Vhils a terminar o mural. Foto: Chris Costa/ Vhils Studio

Já foi inaugurado o mural de Vhils feito sobre a fotografia de Roger Kahan cuja história Ferreira Fernandes descobriu na Mensagem de Lisboa. E foi também lançado o livro com toda a história publicado no âmbito do 136º aniversário do Porto de Lisboa.

É suposto um jornal intervir numa cidade – perguntam os leitores? É suposto um jornal local ser como um vizinho, respondemos. Este vizinho, desta vez, vem ajudar a reparar uma falha histórica. É que tendo sido Lisboa, a partir de meados de 1940, o único porto europeu de onde se partia, fugindo do horror da Segunda Guerra Mundial e do Holocausto, não havia até agora um só lugar onde esse momento estivesse marcado. Onde se dissesse: FOI AQUI. Só em Lisboa, havia, justamente chamados, refugiados. Porque com esperança.

Ferreira Fernandes e Vhils. Foto: Inês Leote

Foi isso que contou o Ferreira Fernandes nesta reportagem, depois de uma investigação em que descobriu a história do fotógrafo e das fotografias mais conhecidas dos refugiados da Segunda Guerra Mundial que passavam em Lisboa.
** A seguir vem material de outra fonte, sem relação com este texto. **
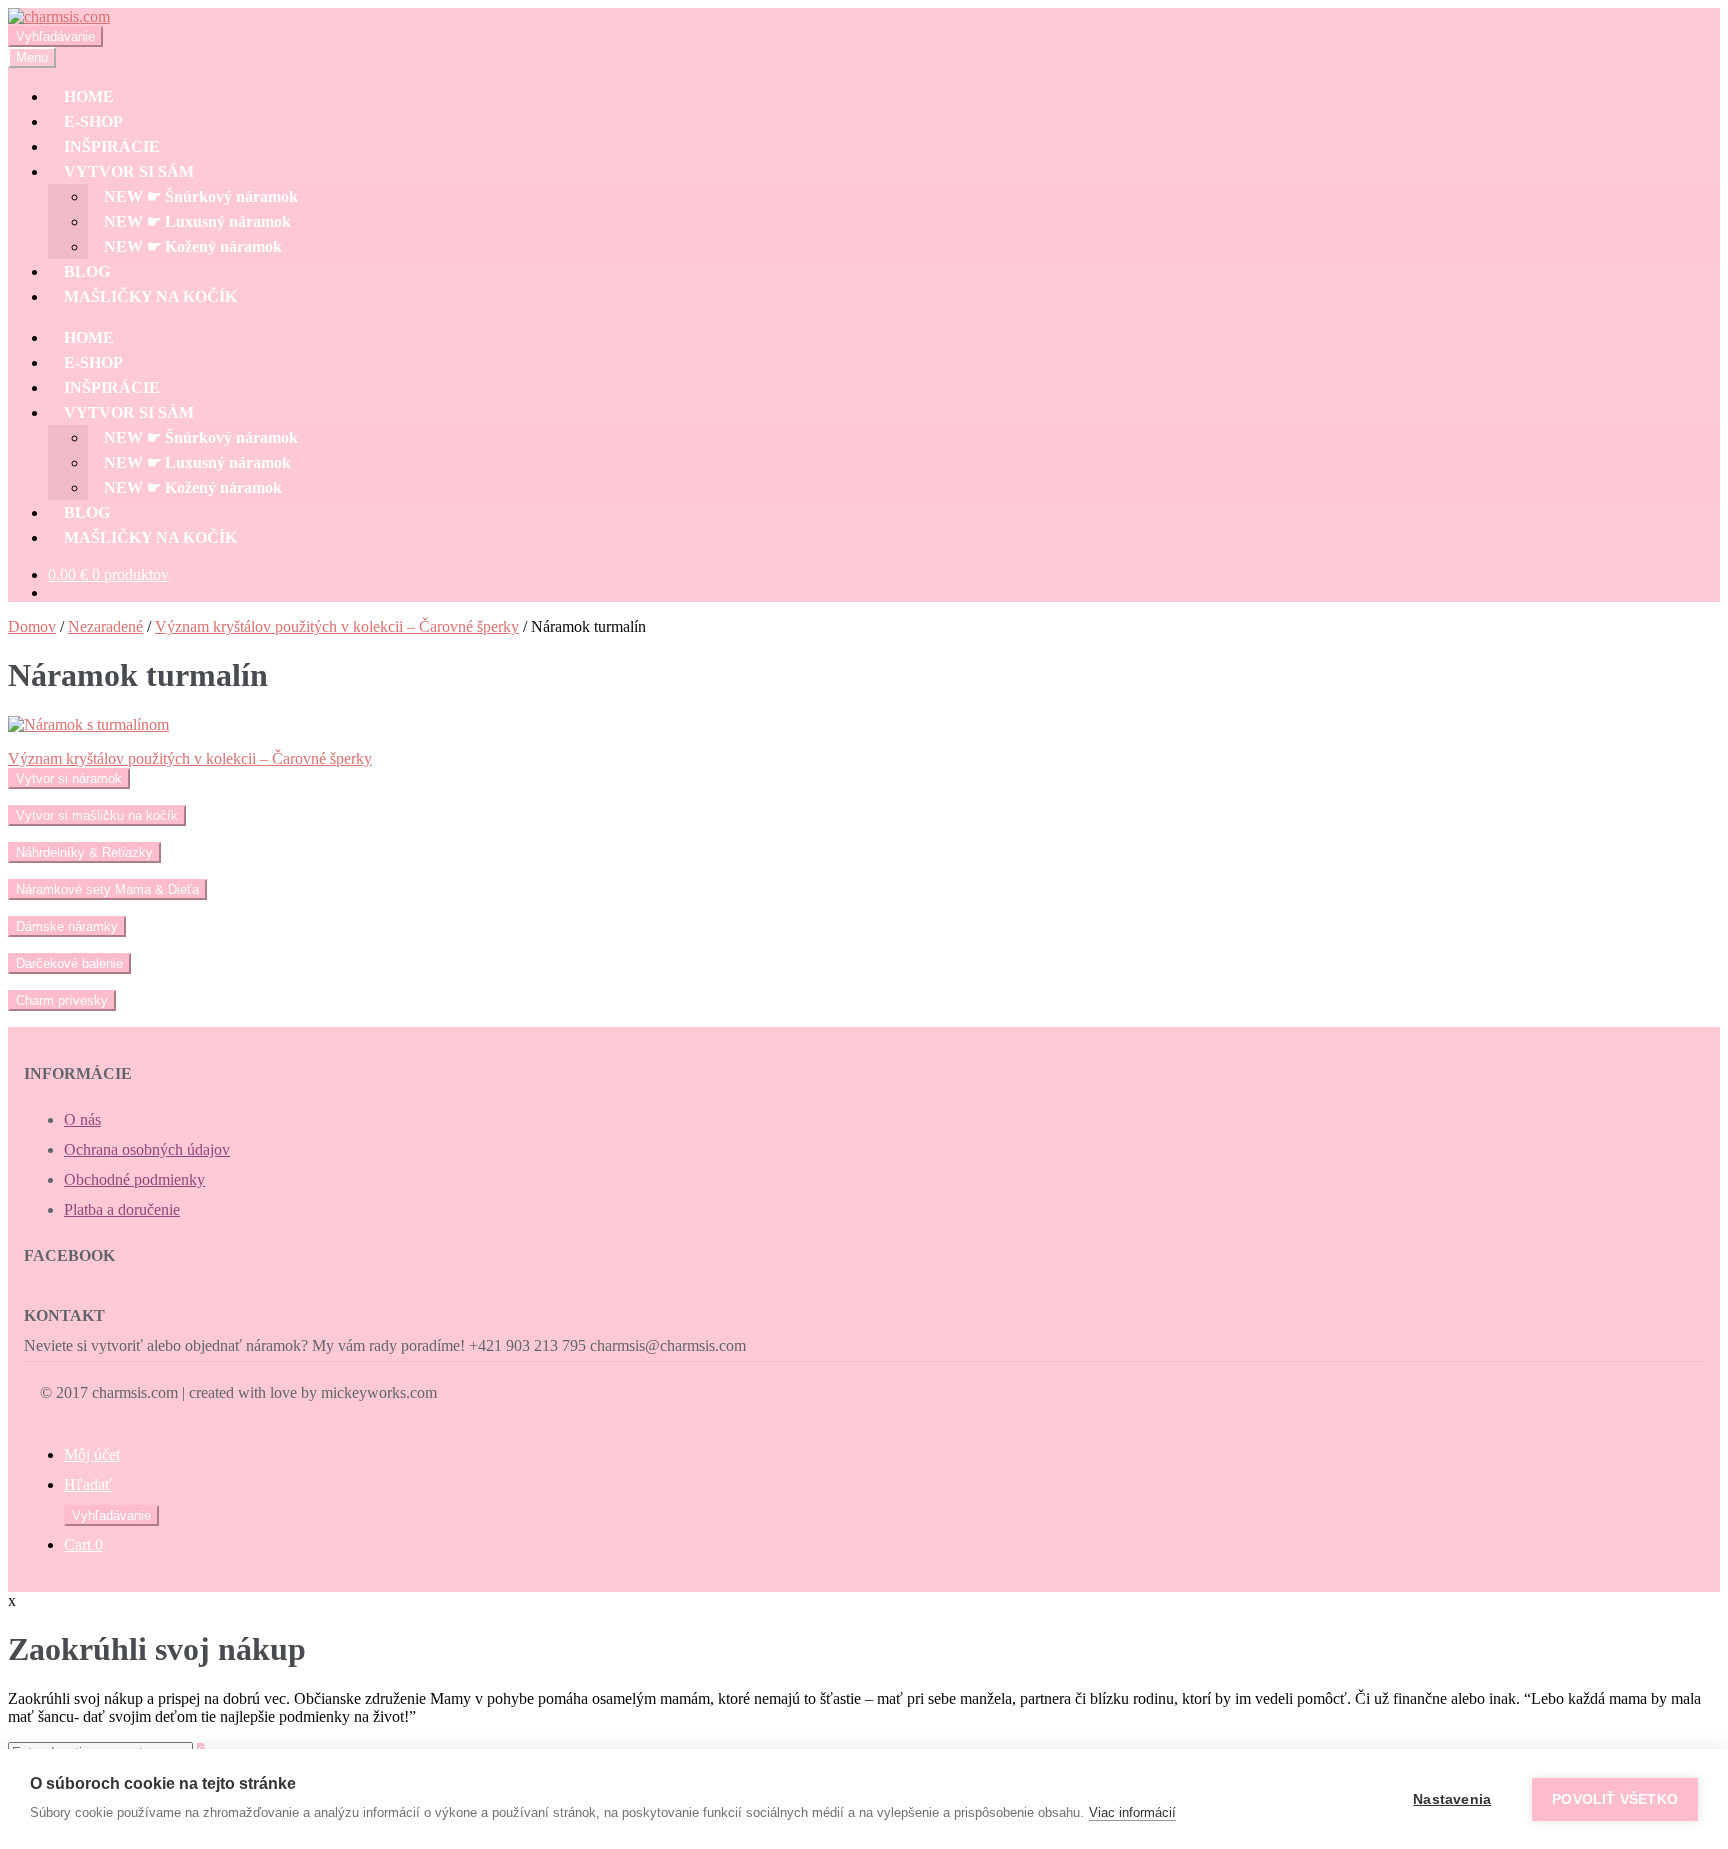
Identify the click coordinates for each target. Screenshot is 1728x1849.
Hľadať (88, 1484)
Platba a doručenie (122, 1209)
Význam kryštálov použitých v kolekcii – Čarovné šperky (337, 626)
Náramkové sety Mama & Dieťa (107, 889)
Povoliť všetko (1615, 1799)
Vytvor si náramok (69, 778)
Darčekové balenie (69, 963)
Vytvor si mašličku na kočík (97, 815)
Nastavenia (1452, 1799)
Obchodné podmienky (134, 1179)
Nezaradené (105, 626)
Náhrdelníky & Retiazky (84, 852)
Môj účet (92, 1454)
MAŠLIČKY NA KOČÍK (150, 296)
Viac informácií (1132, 1812)
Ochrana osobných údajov (147, 1149)
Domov (32, 626)
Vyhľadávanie (55, 36)
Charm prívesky (62, 1000)
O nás (82, 1119)
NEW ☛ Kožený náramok (193, 246)
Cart (83, 1544)
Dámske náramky (67, 926)
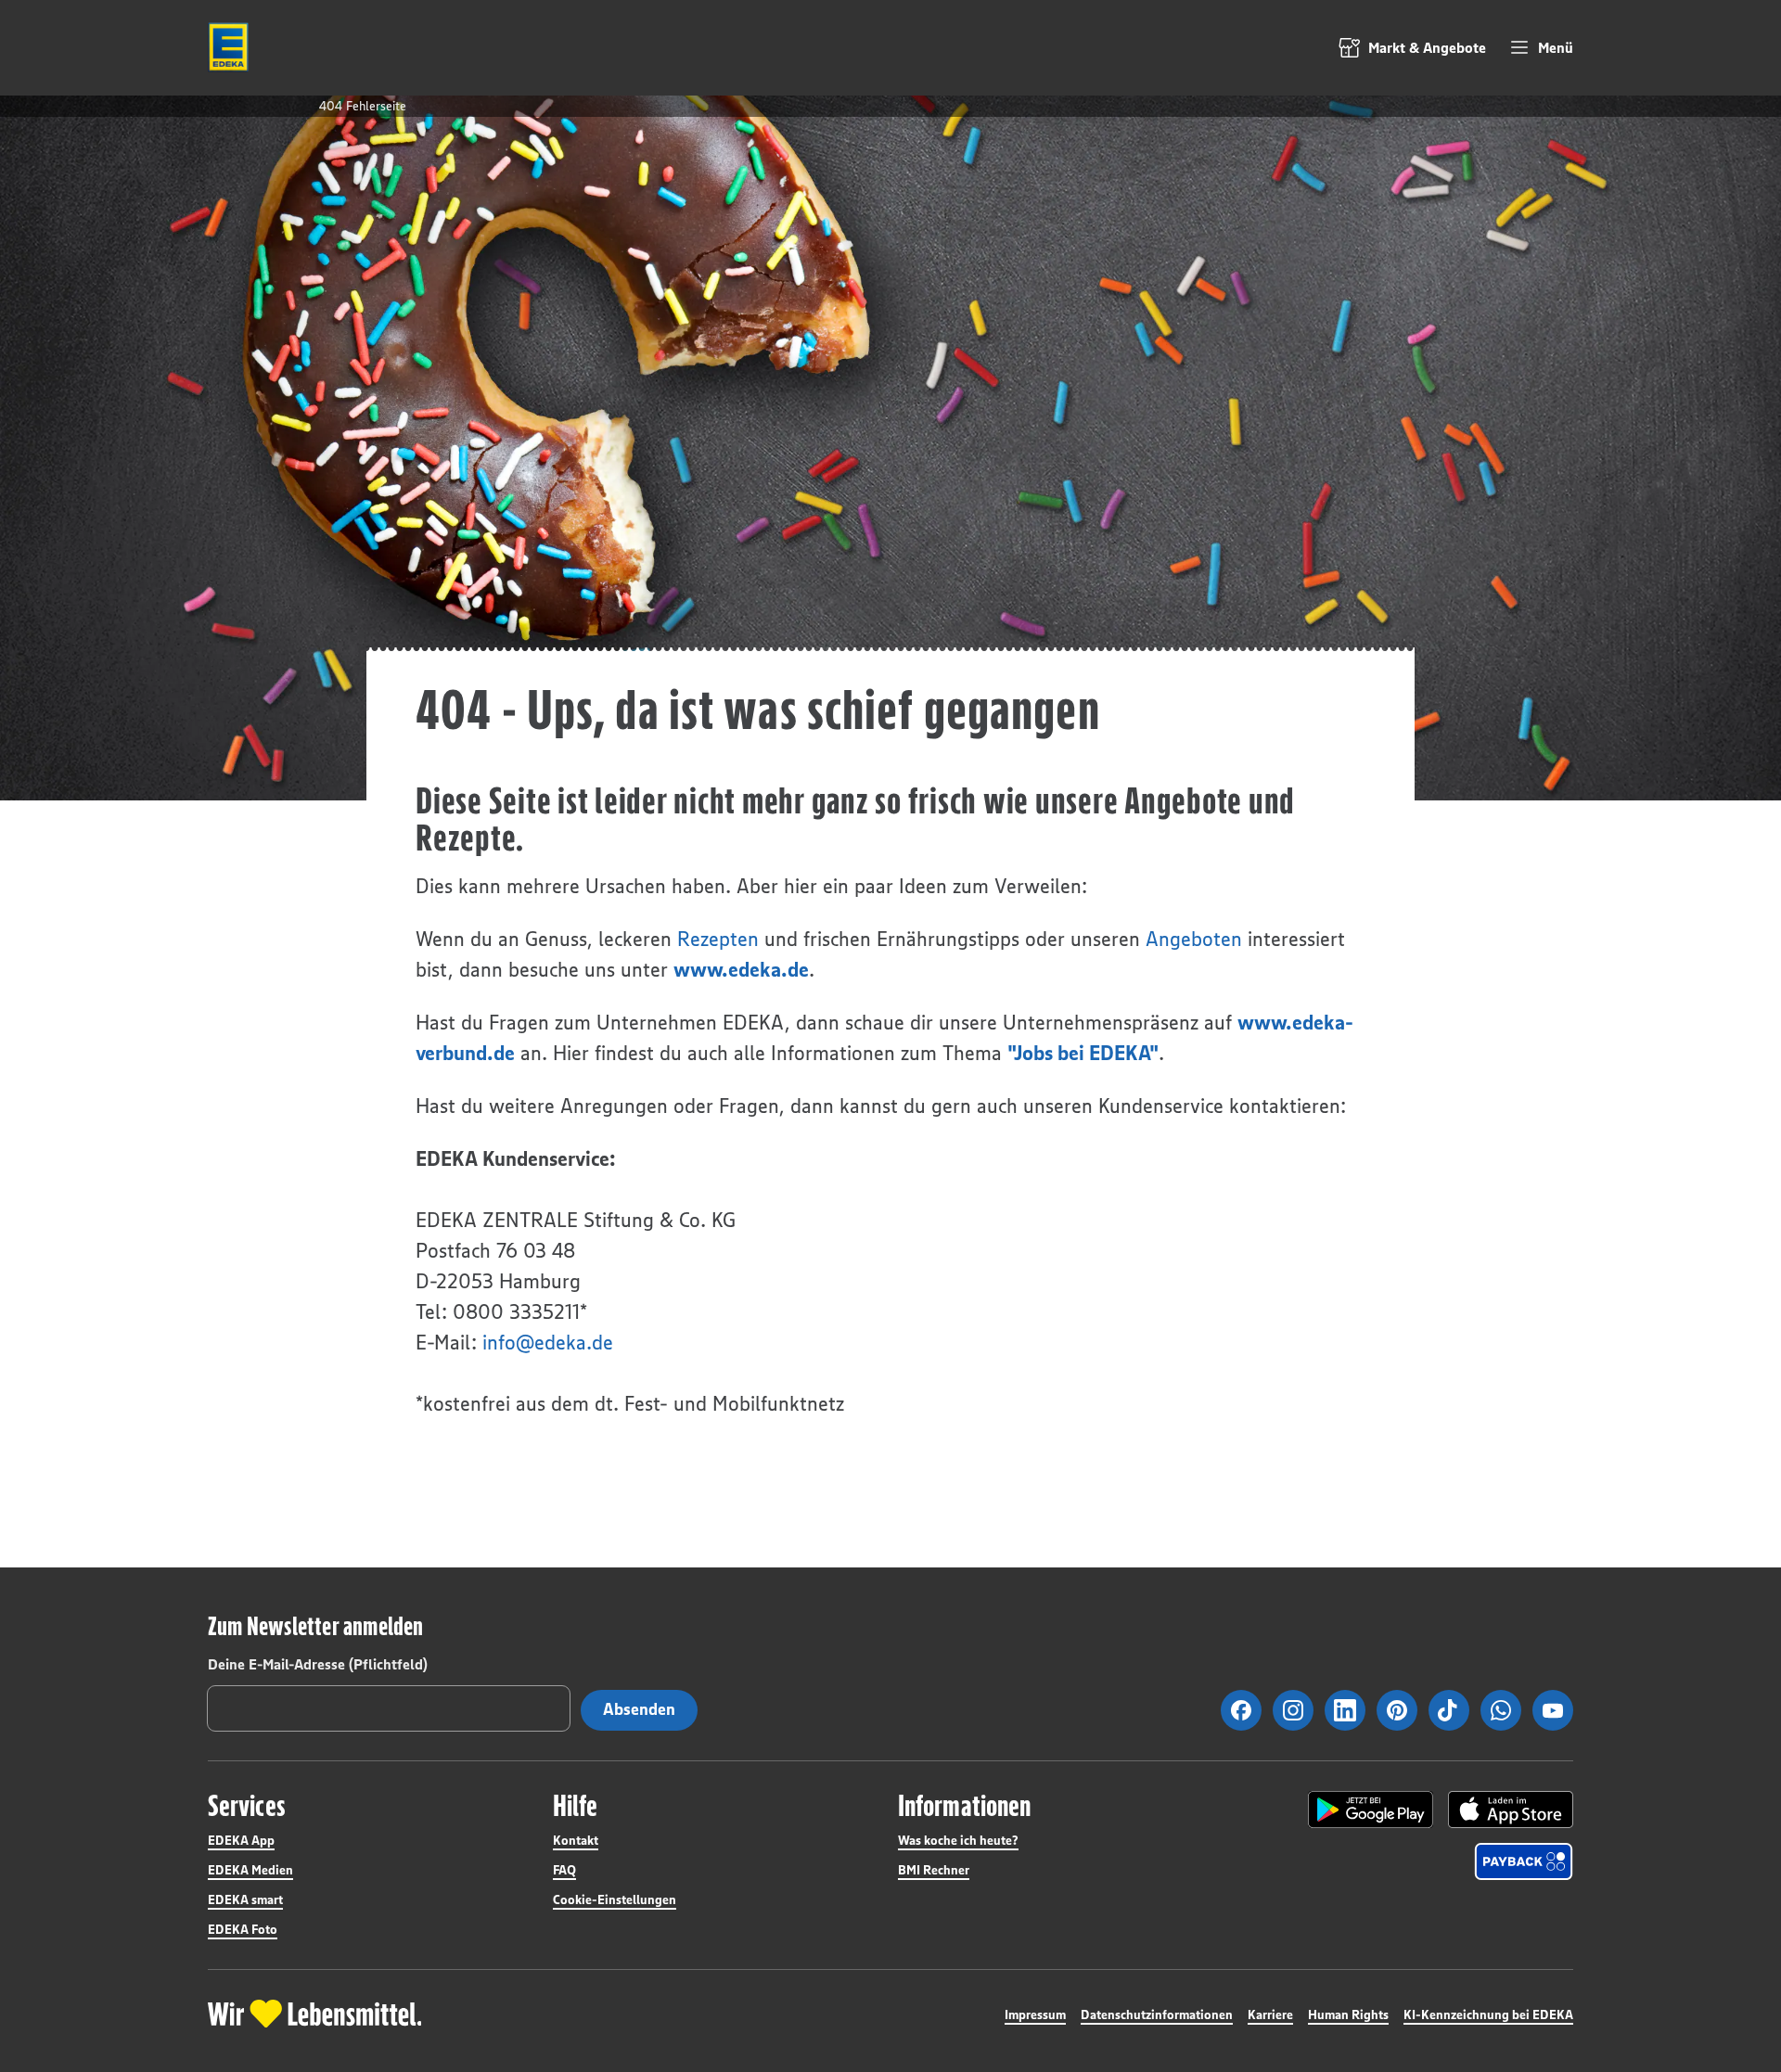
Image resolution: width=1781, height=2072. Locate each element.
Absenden (639, 1709)
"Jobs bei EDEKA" (1083, 1053)
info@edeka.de (547, 1342)
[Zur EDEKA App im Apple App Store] (1510, 1809)
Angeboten (1194, 939)
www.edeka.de (741, 969)
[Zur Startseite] (228, 47)
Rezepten (718, 939)
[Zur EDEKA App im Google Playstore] (1370, 1809)
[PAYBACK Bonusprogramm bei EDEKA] (1523, 1861)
Passando por aqui no outono de 1940, também ele refugiado, Roger Kahan foi a maior testemunha dessa passagem e dessa esperança. Foram as fotos dele que partiram para a América, ainda reticente em intervir e onde morava a maior esperança para combater o nazismo. 

Foto: Inês Leote

Roger Kahan chegou de Paris, fotógrafo, judeu, fugindo. E Lisboa foi-lhe porto, como sempre foi, e com bondade, o que nem sempre teve. E ele, uma vítima, transcendeu-se, transformado na mais brilhante testemunha de Lisboa, num terrível momento do mundo.

Ferreira Fernandes foi descobrir Roger Kahan através de uma história antiga que escrevera para o Público, e escreveu sobre a foto da refugiada, solitária, no cais a Rocha Conde de Óbidos, sentada sobre uma mala, a aguardar o embarque. Ao lado dela, o marco do correio n.º 591 – que ainda hoje lá está, descobriu ele. “Foi mesmo aqui!!”, gritou, ao telefone, para a equipa da Mensagem.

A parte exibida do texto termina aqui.